▸ **Problem requirements**
Below are some entries. Count how many of their lines include "Contact", then give that number only.

*** Records supplied ***

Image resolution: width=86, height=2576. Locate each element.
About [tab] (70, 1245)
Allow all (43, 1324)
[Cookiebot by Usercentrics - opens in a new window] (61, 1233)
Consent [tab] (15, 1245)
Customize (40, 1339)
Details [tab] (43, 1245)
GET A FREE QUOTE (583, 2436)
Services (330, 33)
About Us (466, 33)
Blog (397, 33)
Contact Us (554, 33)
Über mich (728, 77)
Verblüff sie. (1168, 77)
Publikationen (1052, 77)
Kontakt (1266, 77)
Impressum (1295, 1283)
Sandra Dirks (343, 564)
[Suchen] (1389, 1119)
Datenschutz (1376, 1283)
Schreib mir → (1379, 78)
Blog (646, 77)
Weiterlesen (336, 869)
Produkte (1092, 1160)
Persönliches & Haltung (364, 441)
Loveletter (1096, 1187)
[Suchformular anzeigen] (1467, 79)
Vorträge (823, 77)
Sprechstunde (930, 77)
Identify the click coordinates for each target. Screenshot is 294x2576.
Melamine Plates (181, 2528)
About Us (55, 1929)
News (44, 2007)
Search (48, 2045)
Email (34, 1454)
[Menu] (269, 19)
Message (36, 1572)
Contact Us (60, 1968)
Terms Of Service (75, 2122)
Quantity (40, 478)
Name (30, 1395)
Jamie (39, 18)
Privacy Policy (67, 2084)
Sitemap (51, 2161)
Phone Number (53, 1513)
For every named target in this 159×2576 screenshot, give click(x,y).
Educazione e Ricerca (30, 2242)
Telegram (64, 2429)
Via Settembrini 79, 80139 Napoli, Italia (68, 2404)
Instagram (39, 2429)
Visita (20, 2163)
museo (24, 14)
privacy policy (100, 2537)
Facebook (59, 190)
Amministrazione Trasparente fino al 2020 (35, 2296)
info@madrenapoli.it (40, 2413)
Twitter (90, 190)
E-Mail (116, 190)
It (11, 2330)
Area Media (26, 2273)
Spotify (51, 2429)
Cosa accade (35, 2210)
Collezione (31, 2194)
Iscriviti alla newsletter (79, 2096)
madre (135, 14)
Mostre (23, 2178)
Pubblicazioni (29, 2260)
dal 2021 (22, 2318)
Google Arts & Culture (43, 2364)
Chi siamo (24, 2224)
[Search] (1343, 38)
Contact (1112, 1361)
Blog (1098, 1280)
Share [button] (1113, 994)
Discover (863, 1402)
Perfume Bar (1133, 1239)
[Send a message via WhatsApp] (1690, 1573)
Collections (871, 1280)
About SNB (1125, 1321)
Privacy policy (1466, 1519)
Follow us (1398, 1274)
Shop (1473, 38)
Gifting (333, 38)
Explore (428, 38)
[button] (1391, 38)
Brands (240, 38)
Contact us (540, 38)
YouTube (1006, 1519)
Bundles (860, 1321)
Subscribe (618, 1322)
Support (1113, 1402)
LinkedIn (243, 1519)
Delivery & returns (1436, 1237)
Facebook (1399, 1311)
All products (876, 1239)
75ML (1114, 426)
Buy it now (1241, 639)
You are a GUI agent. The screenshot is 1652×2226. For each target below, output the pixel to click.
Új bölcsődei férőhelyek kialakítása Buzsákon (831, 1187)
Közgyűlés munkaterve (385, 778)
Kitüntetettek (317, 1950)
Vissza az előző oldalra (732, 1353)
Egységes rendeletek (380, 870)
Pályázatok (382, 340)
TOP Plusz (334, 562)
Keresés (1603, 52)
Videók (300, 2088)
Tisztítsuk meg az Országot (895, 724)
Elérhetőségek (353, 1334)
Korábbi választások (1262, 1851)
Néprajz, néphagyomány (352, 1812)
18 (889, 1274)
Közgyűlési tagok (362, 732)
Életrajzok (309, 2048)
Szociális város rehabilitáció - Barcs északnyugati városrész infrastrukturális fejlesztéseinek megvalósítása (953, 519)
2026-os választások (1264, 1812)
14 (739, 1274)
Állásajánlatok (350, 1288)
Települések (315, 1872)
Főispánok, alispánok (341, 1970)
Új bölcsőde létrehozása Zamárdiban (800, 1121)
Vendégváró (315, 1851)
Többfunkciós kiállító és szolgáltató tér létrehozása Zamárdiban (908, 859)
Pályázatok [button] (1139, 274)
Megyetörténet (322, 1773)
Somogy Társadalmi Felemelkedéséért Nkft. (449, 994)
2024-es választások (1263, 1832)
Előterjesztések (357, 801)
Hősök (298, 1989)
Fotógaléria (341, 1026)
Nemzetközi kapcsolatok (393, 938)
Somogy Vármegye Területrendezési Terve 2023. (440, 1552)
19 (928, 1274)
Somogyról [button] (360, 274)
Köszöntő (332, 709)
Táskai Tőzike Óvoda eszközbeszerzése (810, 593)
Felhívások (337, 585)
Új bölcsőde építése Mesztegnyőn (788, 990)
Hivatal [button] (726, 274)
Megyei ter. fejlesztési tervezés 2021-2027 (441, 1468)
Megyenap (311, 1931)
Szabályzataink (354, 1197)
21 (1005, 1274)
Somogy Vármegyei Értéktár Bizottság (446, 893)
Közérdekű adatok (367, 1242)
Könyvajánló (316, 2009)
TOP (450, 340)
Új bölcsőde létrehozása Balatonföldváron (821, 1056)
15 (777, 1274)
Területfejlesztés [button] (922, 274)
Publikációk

*** End of Records supplied ***

▸ **Worked solution**
4